(What you are asked to do) Look for the word "James" in the material below, then report each line where it occurs.

(Input records)
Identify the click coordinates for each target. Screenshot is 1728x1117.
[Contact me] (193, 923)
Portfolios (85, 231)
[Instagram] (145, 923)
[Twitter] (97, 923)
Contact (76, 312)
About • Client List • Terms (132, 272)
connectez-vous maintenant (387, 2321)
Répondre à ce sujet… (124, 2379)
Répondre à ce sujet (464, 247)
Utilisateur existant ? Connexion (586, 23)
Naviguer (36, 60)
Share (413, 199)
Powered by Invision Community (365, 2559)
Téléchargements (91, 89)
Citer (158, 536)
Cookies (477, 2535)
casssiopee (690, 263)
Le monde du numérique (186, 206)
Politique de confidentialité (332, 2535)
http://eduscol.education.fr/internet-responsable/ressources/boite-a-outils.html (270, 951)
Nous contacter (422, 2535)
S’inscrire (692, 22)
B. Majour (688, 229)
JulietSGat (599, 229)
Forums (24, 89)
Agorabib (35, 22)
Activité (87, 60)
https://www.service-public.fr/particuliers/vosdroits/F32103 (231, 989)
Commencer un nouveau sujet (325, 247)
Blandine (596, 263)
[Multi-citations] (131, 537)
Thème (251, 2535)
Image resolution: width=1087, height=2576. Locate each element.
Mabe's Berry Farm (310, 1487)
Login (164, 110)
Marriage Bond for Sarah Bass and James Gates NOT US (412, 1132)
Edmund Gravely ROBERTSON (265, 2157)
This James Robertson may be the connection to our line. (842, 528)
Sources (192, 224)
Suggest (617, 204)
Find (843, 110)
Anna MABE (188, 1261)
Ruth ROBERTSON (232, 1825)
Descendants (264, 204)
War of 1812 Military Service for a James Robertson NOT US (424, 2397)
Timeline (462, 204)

(Task output)
Marriage Bond for Sarah Bass and James Gates NOT US (412, 1132)
This James Robertson may be the connection to our line. (842, 528)
War of 1812 Military Service for a James Robertson NOT US (424, 2397)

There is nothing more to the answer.